What to work on
Repeat the material below, starting at the line that contains "Task: Switch to the TestClass.java editor tab" and continuing through its end. Leave the pictures out.

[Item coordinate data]
• • •

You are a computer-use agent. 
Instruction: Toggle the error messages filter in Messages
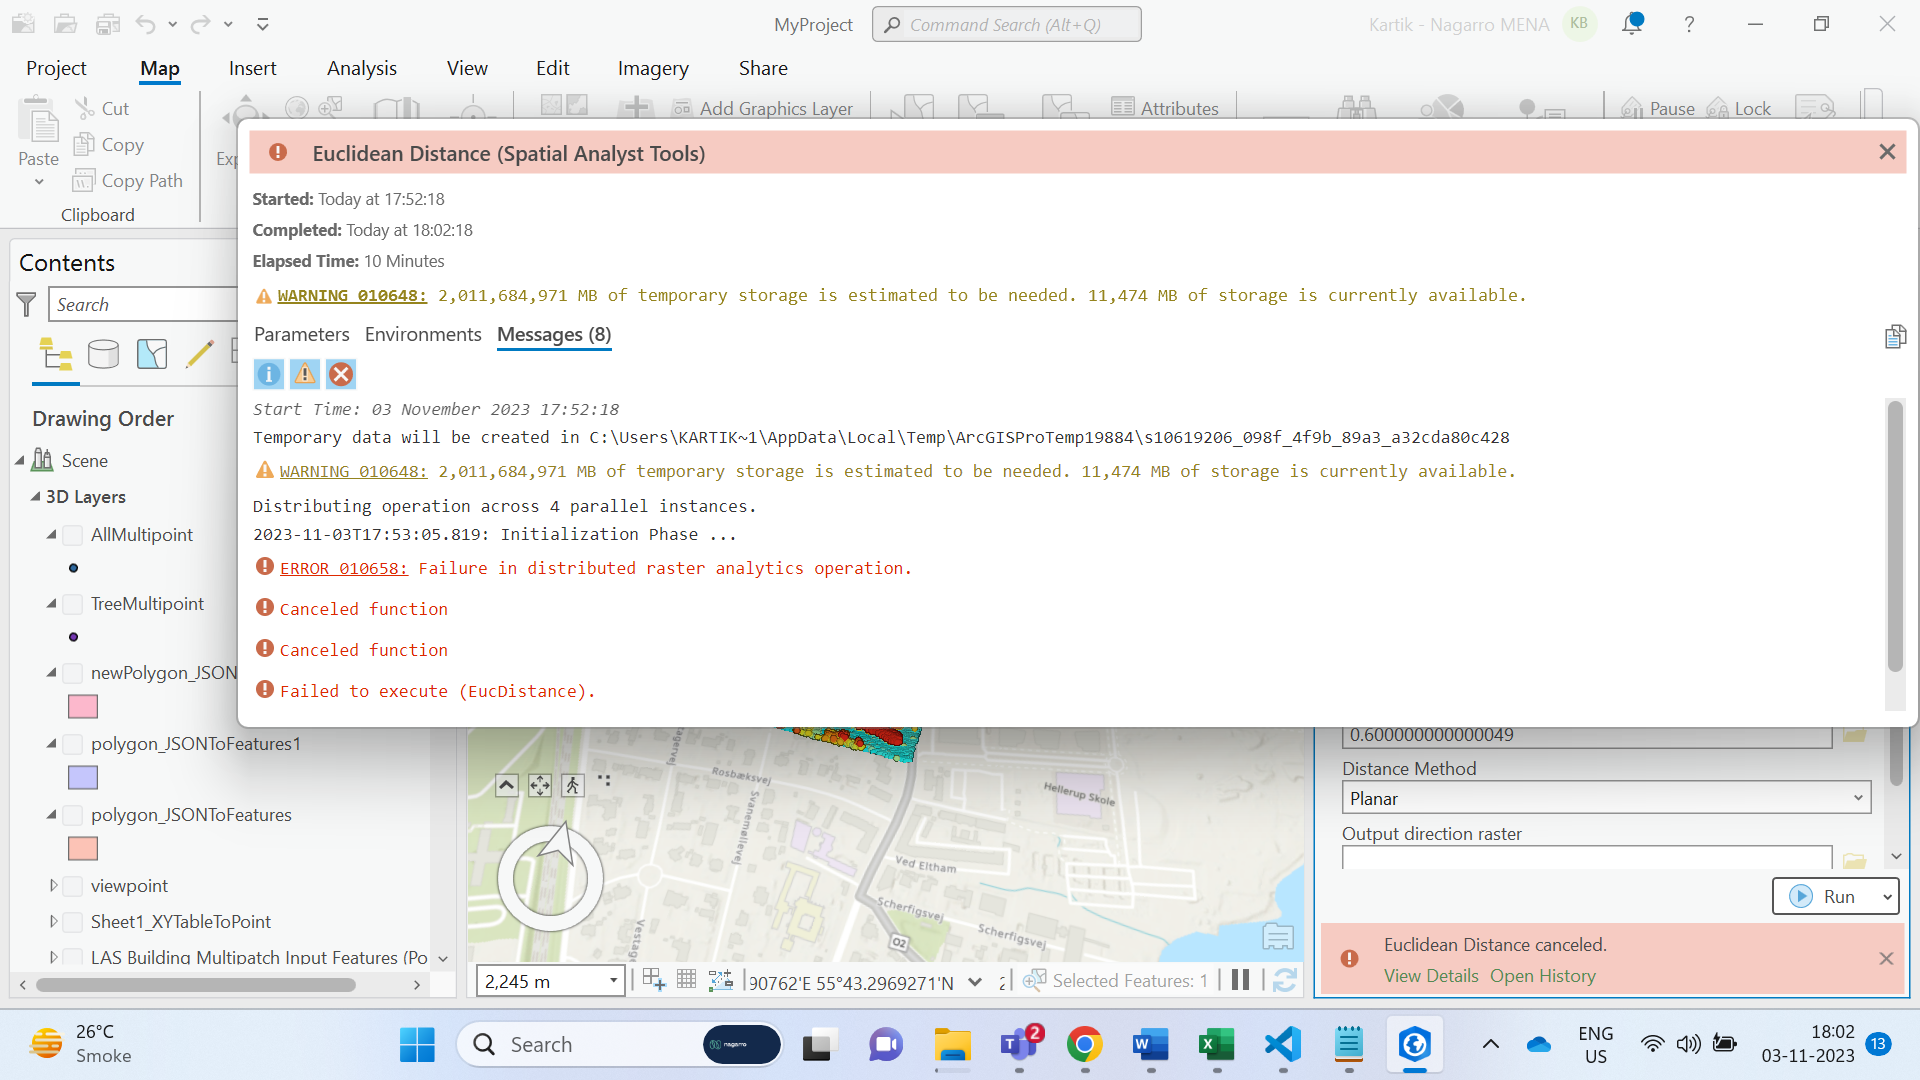pyautogui.click(x=340, y=374)
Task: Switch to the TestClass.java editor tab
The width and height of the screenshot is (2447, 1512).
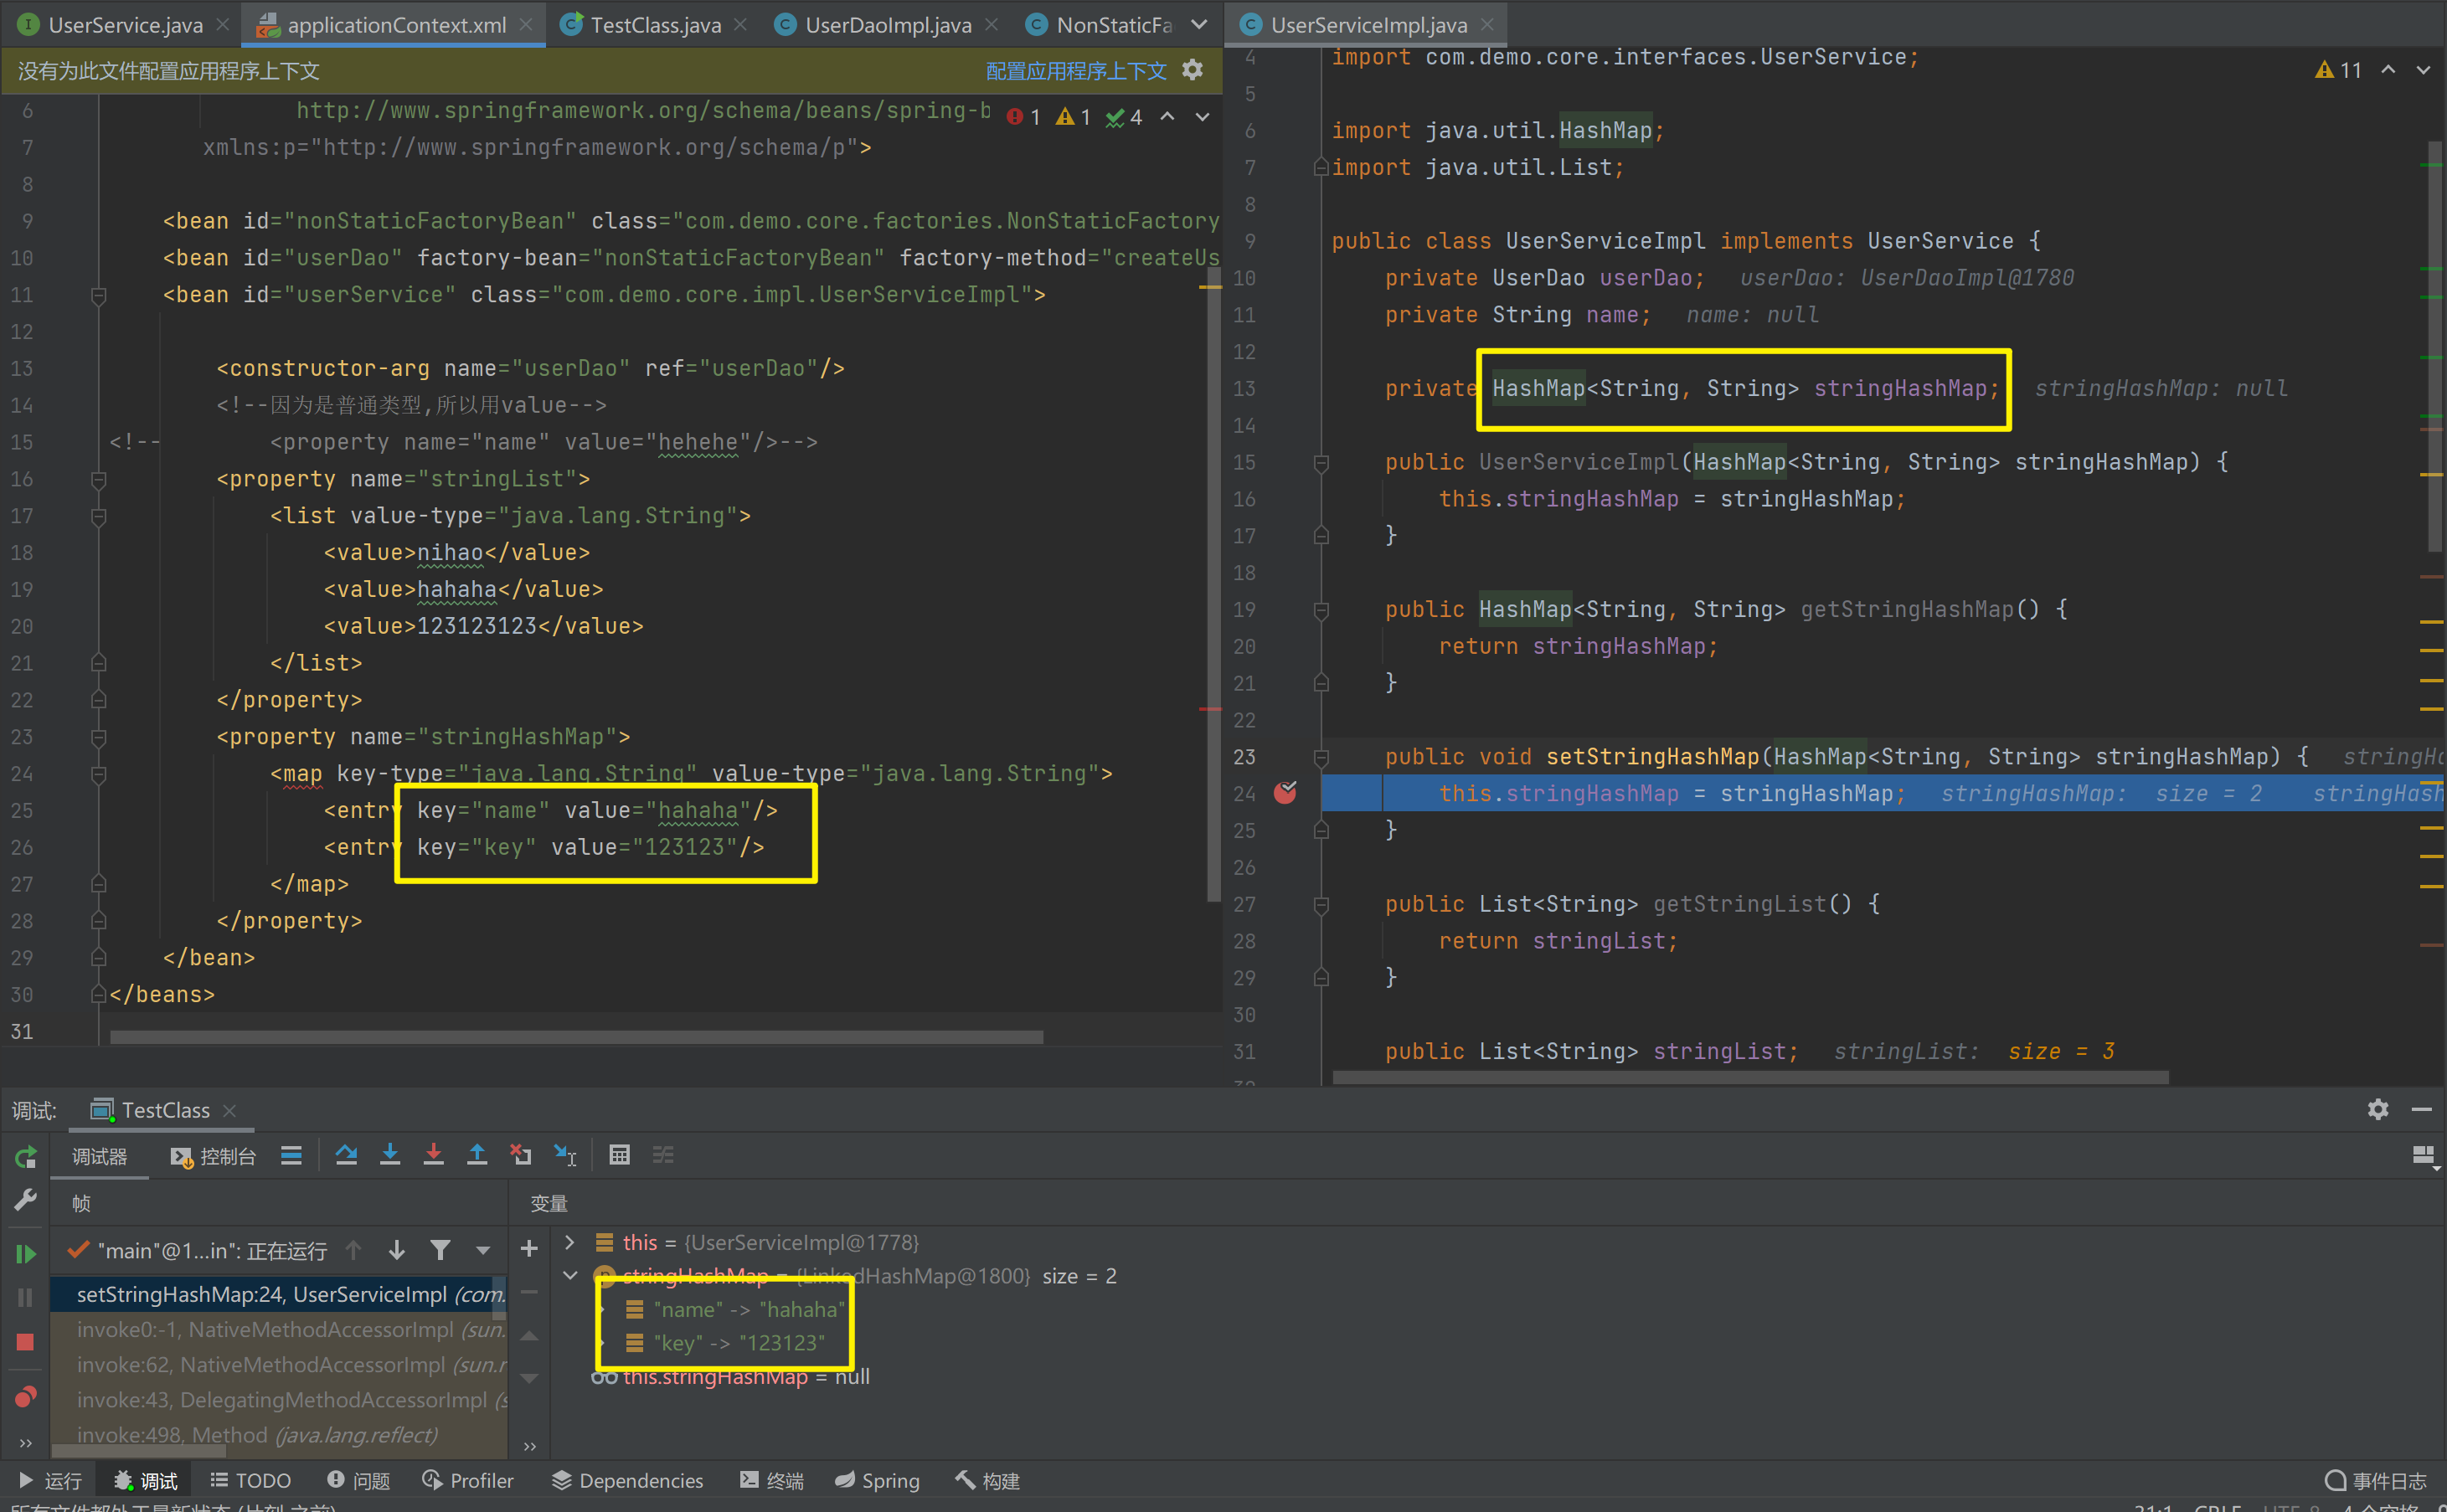Action: 654,24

• • •

Answer to the problem
Task: Switch to the TestClass.java editor tab
The width and height of the screenshot is (2447, 1512).
Action: 654,24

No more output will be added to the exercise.